• **The task**:
Output range, inclusive: from the line containing "Click the green" to the line containing "Image resolution: width=450". Restate those lines from the data below word for word and only those.
-*-
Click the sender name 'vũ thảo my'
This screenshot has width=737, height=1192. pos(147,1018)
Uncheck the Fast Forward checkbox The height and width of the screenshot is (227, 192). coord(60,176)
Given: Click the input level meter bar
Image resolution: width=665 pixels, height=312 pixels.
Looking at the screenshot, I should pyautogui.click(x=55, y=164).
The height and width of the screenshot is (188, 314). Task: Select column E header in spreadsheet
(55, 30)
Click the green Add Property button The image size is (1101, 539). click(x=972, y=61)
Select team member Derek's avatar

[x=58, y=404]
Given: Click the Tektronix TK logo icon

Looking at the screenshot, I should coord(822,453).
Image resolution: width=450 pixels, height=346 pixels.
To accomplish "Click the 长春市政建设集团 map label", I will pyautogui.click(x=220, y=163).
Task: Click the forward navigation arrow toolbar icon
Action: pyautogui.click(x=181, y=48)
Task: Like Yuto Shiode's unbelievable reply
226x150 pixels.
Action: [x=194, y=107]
-*-
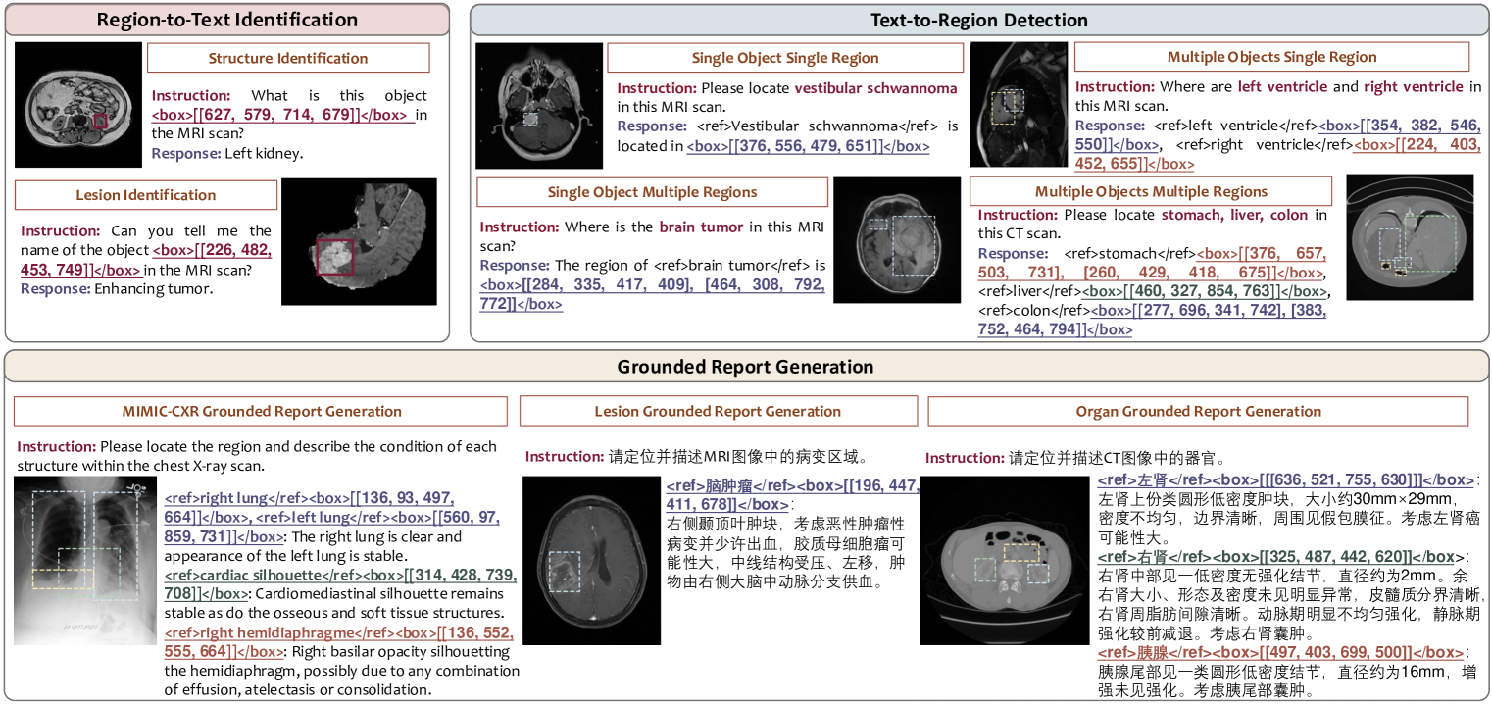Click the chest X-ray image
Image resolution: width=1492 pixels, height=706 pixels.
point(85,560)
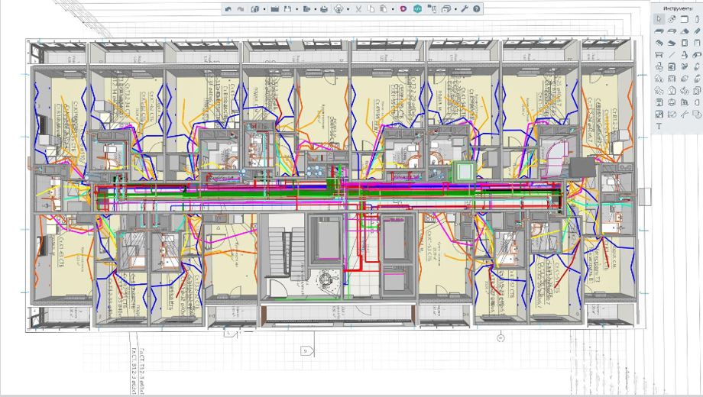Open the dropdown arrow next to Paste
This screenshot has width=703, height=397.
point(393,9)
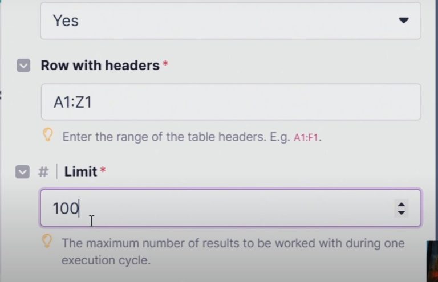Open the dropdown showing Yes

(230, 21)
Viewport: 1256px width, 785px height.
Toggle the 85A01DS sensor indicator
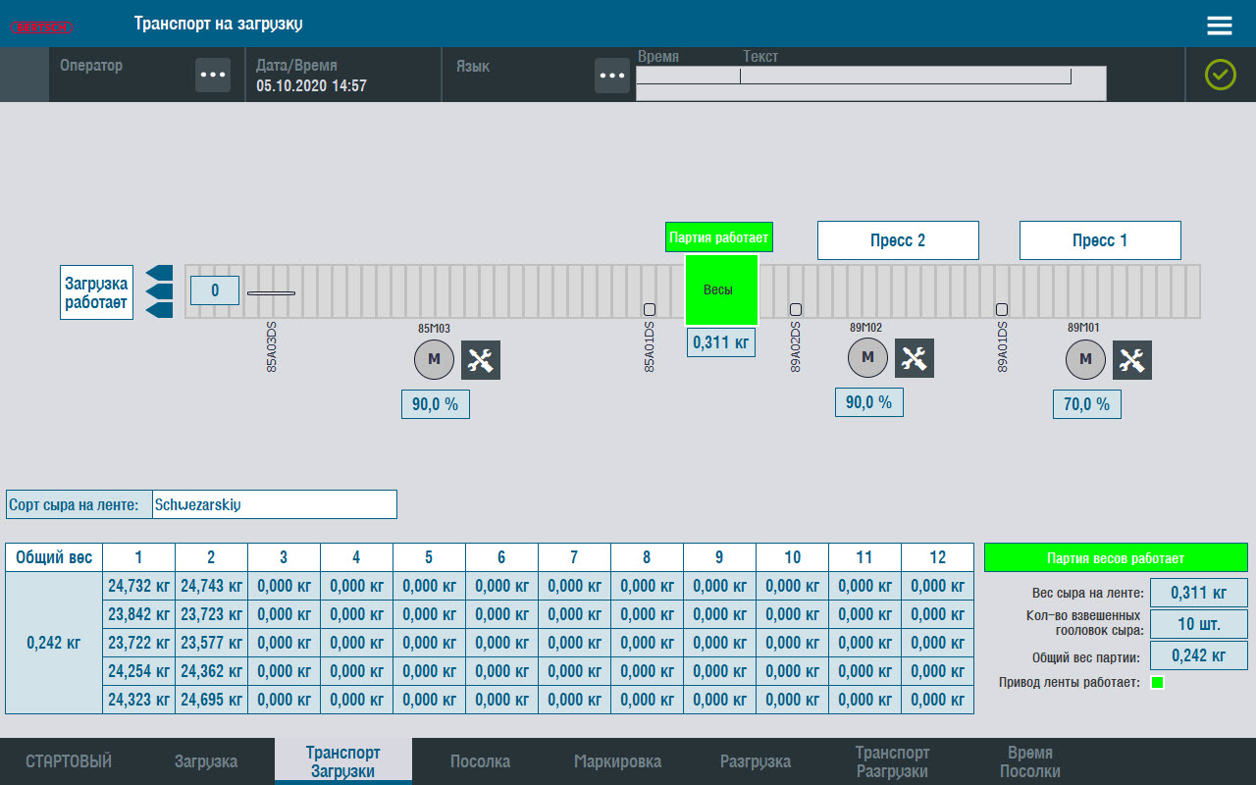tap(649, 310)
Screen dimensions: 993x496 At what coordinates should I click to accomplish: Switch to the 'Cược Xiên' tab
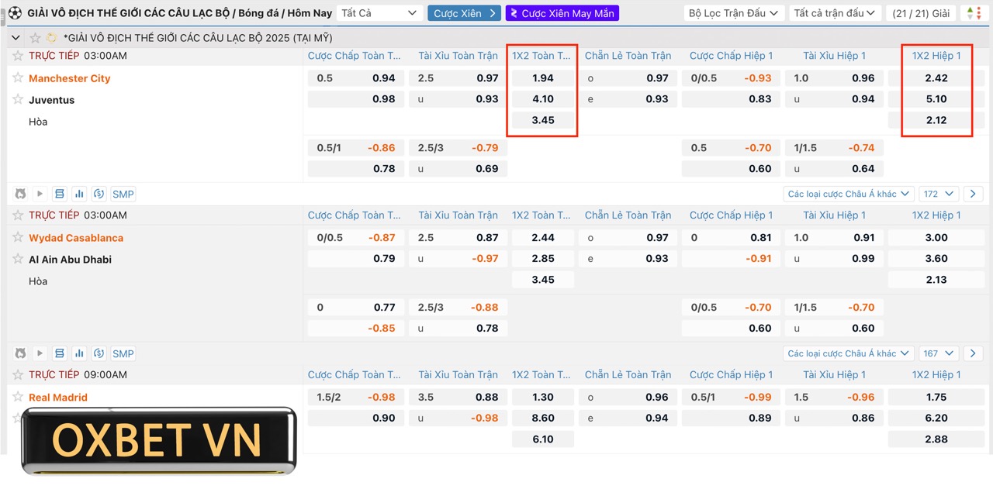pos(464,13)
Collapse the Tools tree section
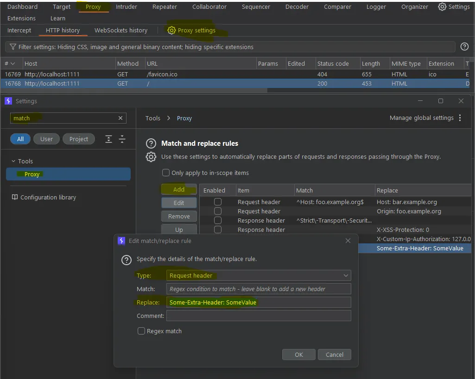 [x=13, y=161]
-*-
• **Final answer**:
Click the green Add Property button The image size is (1101, 539). click(x=972, y=61)
Select team member Derek's avatar

[x=58, y=404]
Given: Click the Tektronix TK logo icon

Looking at the screenshot, I should coord(822,453).
Image resolution: width=450 pixels, height=346 pixels.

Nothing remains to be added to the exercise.